Why were 150,500 Cadiz Inc restricted stock units canceled for the CEO?

Cadiz Inc and Susan P. Kennedy mutually agreed to cancel 150,500 restricted stock units so those shares could be used for future grants to other key employees under the 2019 Equity Incentive Plan. The footnote states she received no consideration for this cancellation.

How many Cadiz Inc shares does the CEO hold after these Form 4 transactions?

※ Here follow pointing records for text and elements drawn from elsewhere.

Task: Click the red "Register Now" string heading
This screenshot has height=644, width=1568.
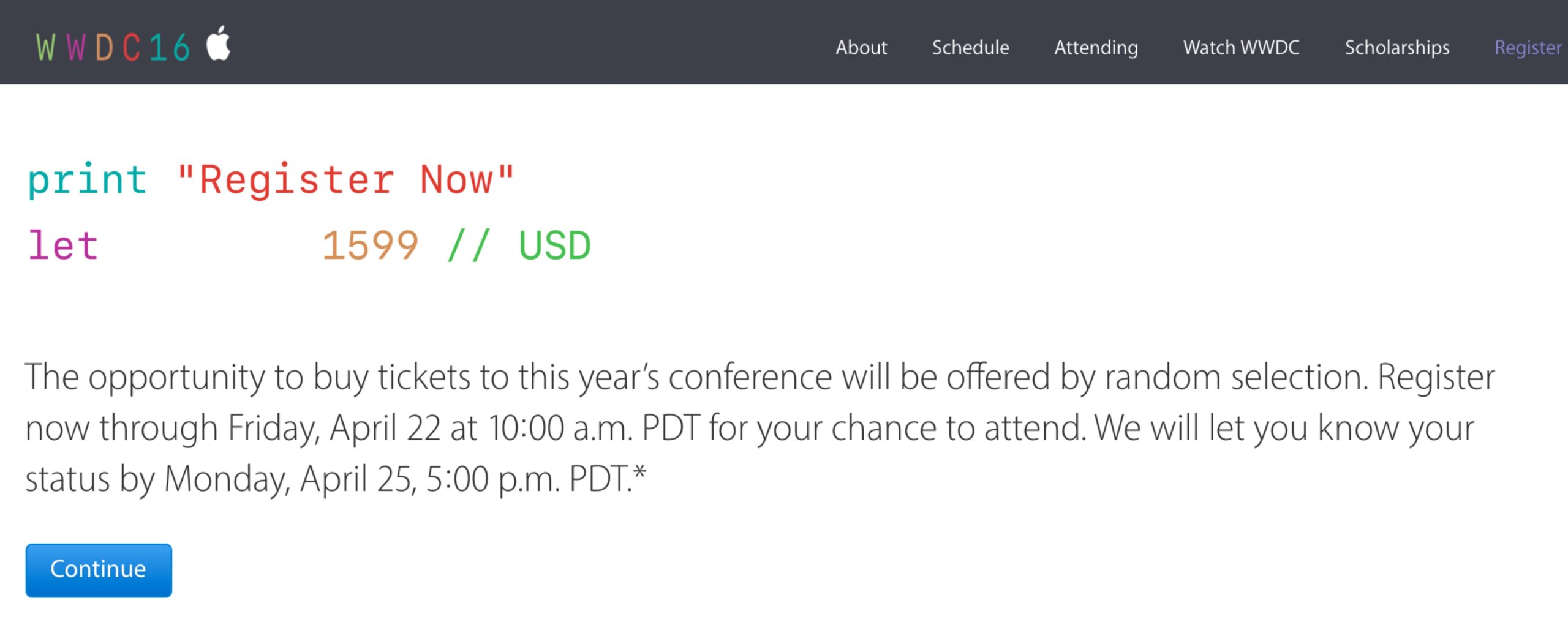Action: pos(345,180)
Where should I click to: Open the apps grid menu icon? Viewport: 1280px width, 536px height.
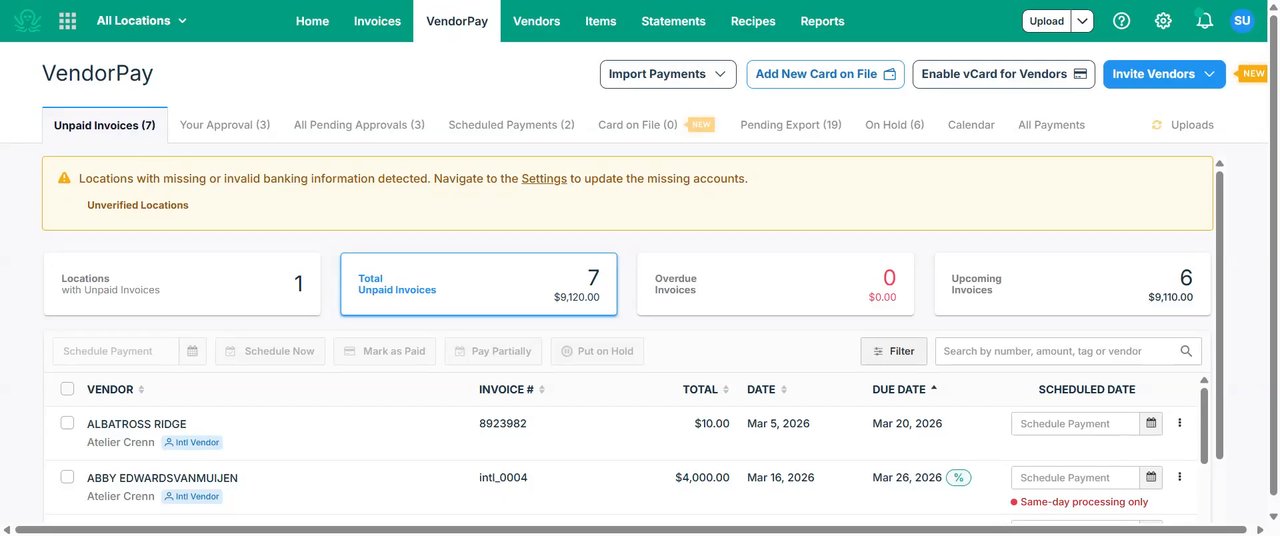click(68, 21)
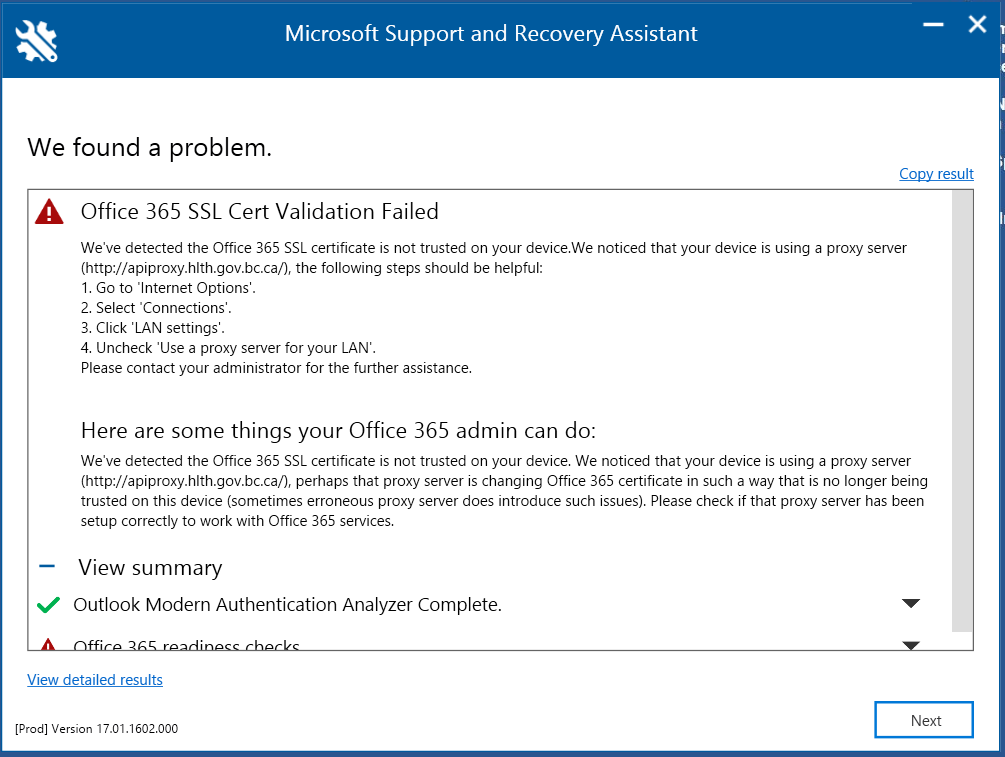Click the dropdown arrow for Office 365 readiness checks
The height and width of the screenshot is (757, 1005).
(911, 645)
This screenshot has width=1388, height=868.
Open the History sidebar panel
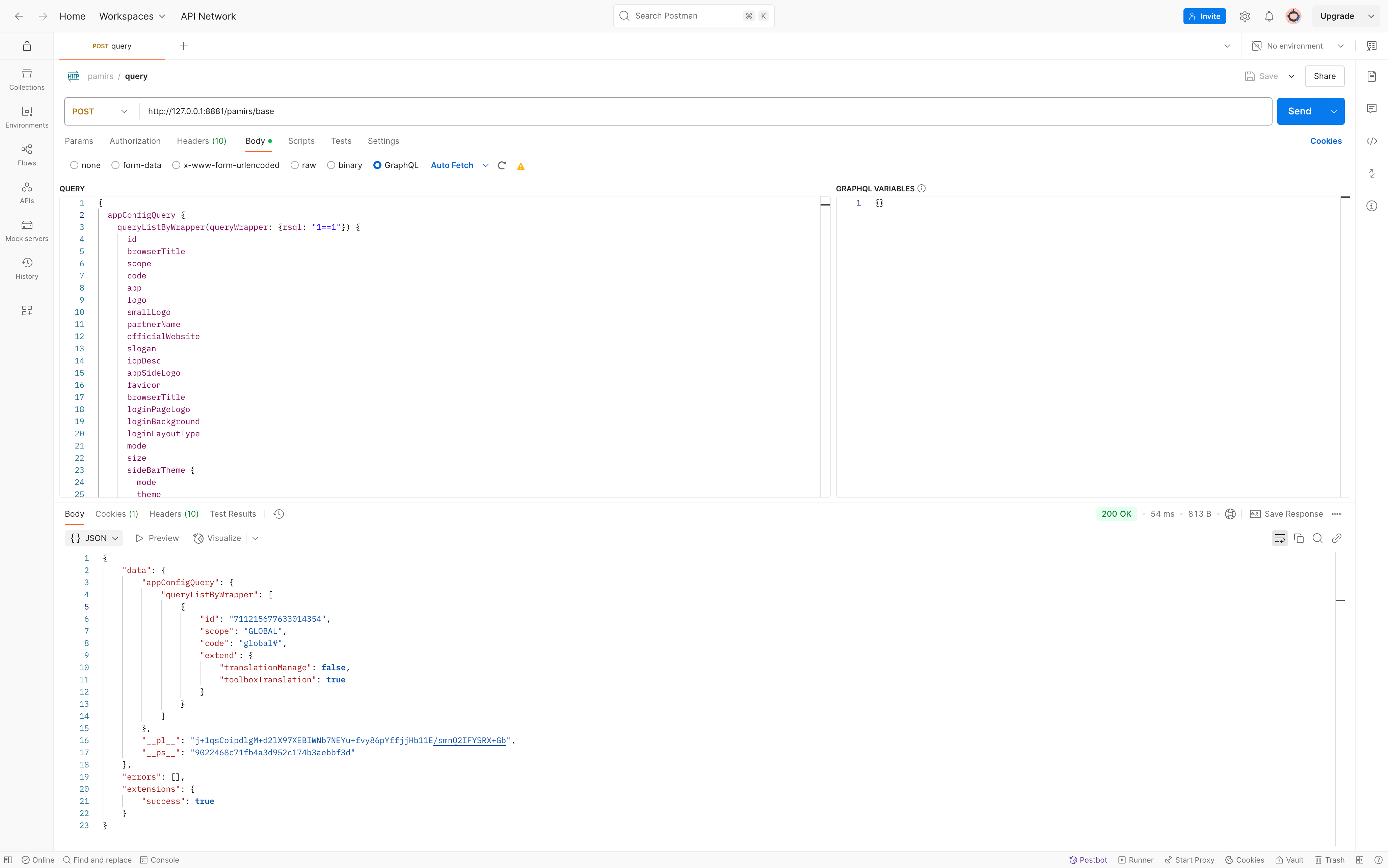(26, 269)
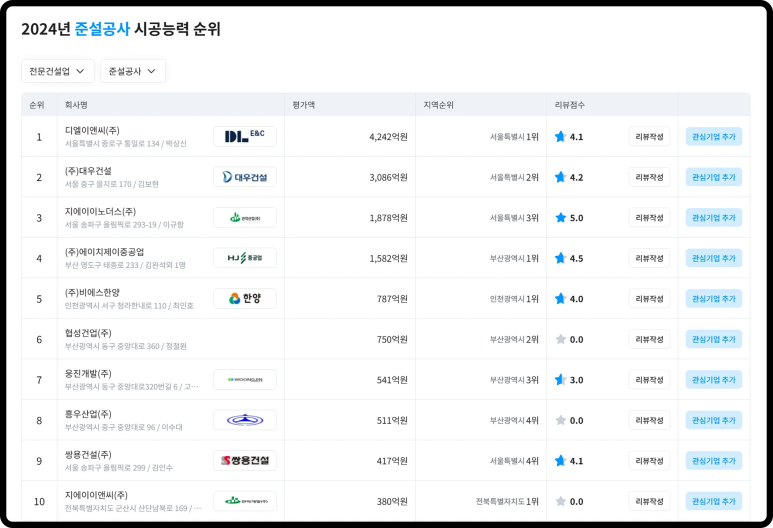Viewport: 773px width, 528px height.
Task: Click the 한양 company logo
Action: tap(244, 298)
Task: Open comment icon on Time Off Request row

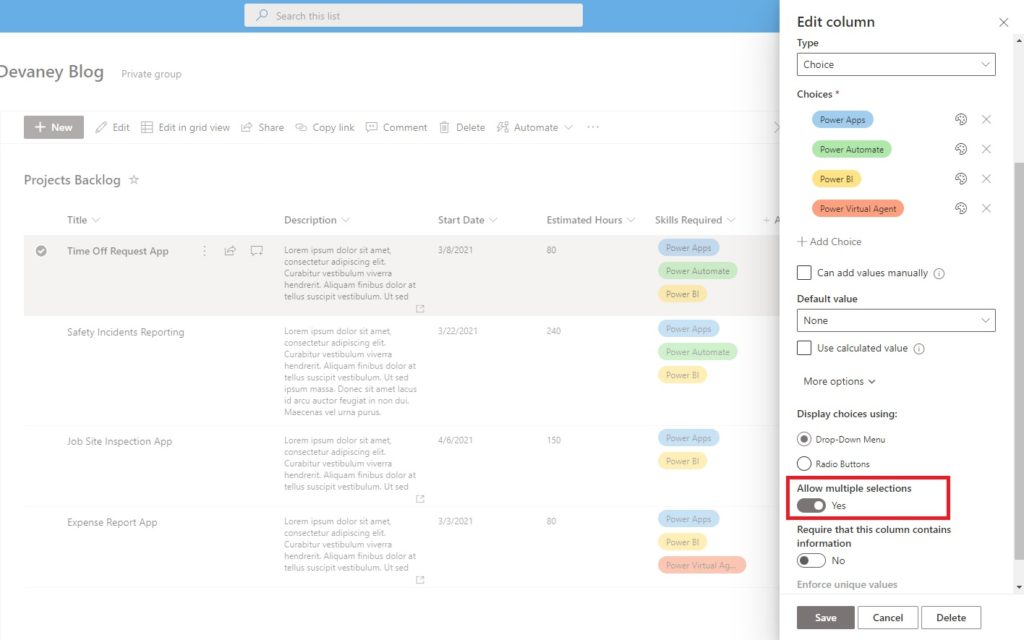Action: point(257,251)
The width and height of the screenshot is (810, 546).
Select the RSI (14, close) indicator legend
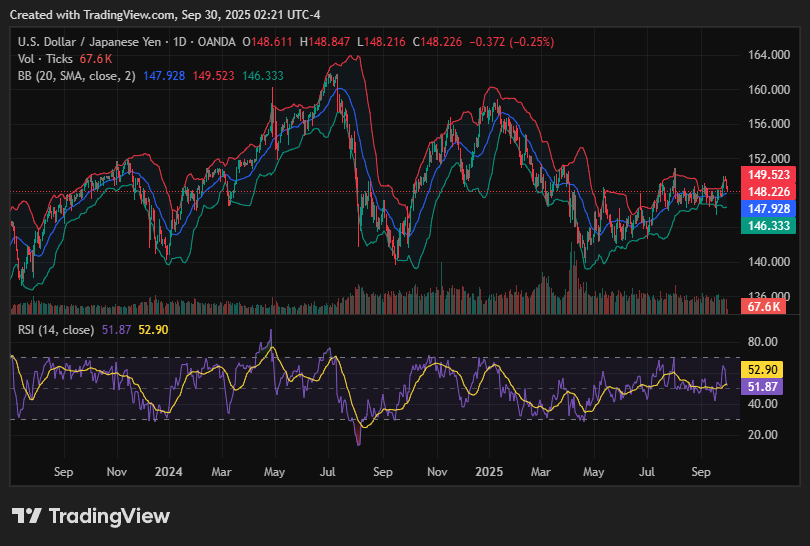coord(57,330)
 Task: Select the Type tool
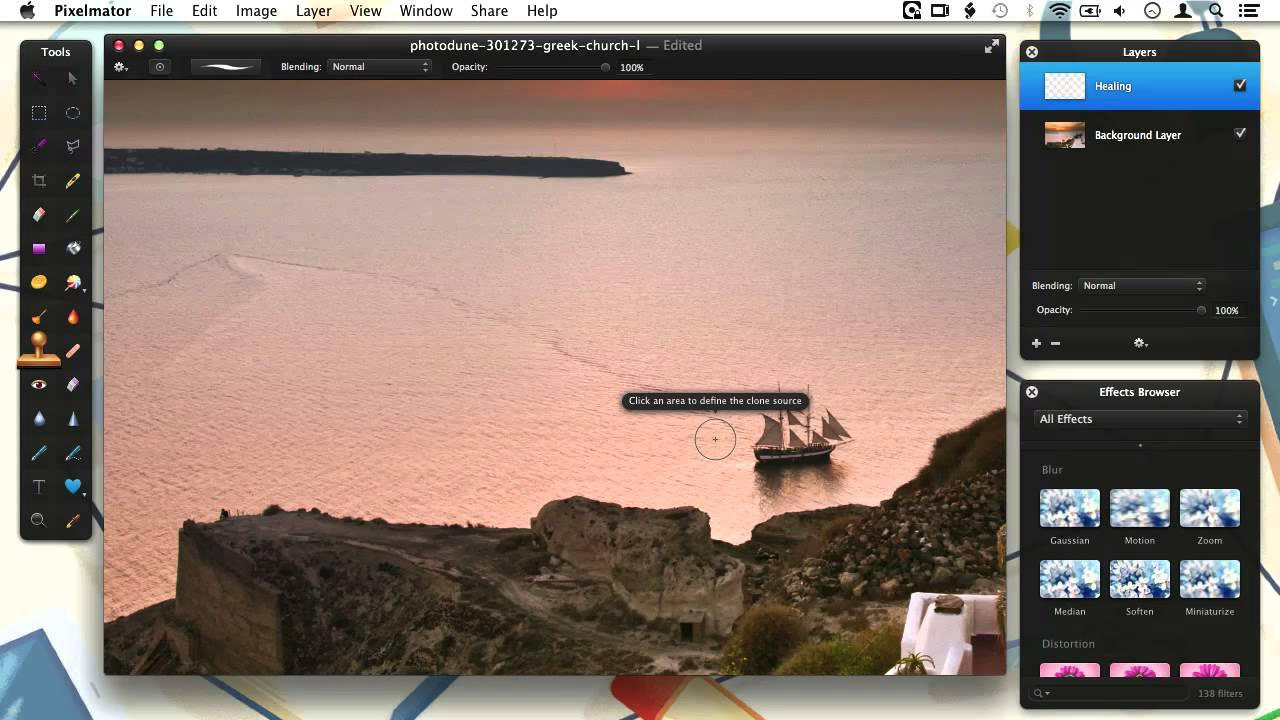(39, 486)
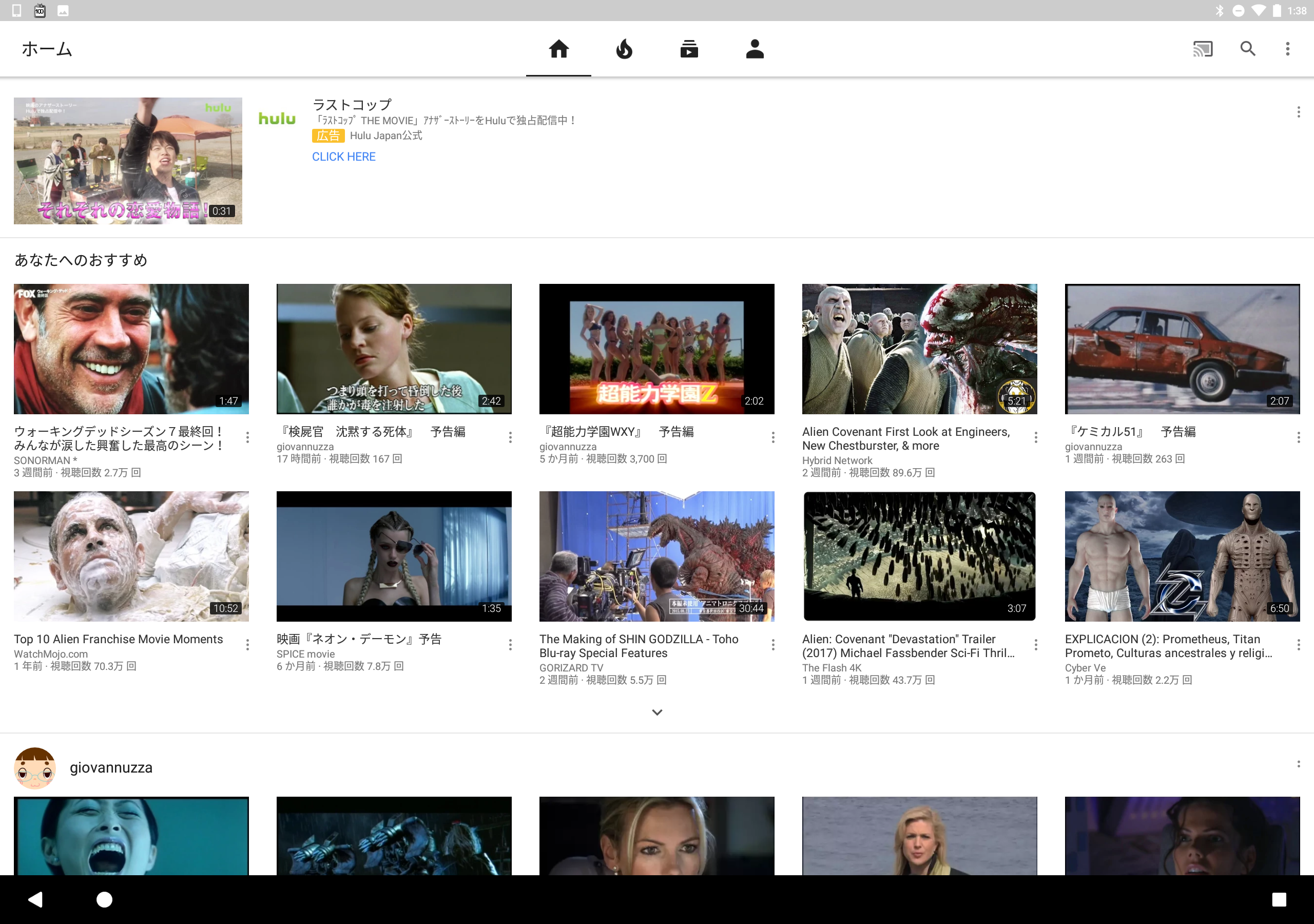Screen dimensions: 1314x924
Task: Click the CLICK HERE ad link
Action: 343,157
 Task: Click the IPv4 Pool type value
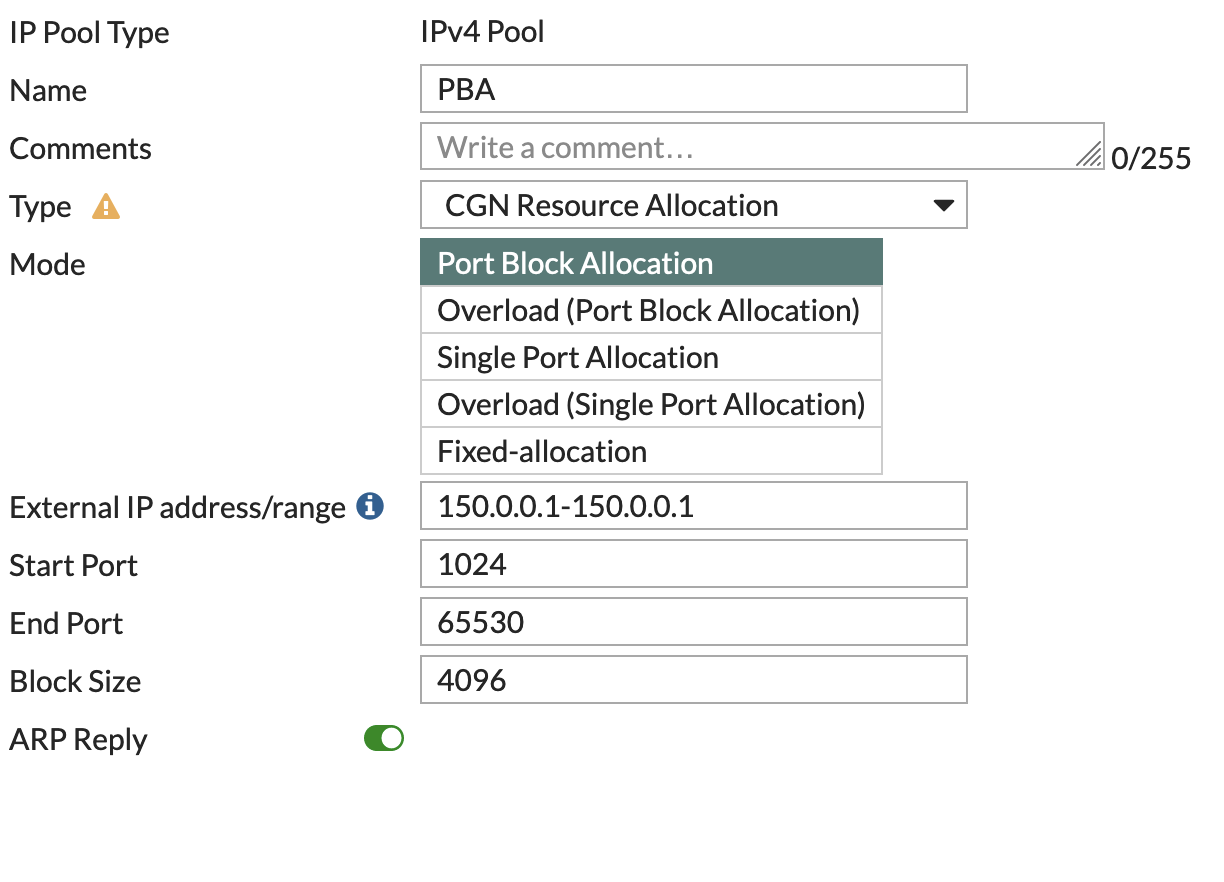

After the April 8, 2026 transactions, Susan P. Kennedy directly holds 1,121,921 shares of Cadiz Inc common stock, according to the Form 4 totals. This figure reflects prior grants and the recent performance bonus award disclosed in the filing.

What triggered vesting of 50,000 Cadiz Inc RSUs for the CEO?

A block of 50,000 previously reported restricted stock units vested upon completion of the California Environmental Quality Act (CEQA) review for construction and conveyance of water through the Northern Pipeline. Each RSU converted into one share of common stock at that time.

What are the performance milestones tied to Cadiz Inc RSU awards?

Some RSUs vest only when specific milestones occur, such as closing project financing, receiving a Federal Land Policy and Management Act right-of-way permit, or executing binding agreements for water supply and storage. Each event unlocks a defined number of RSUs for Susan P. Kennedy.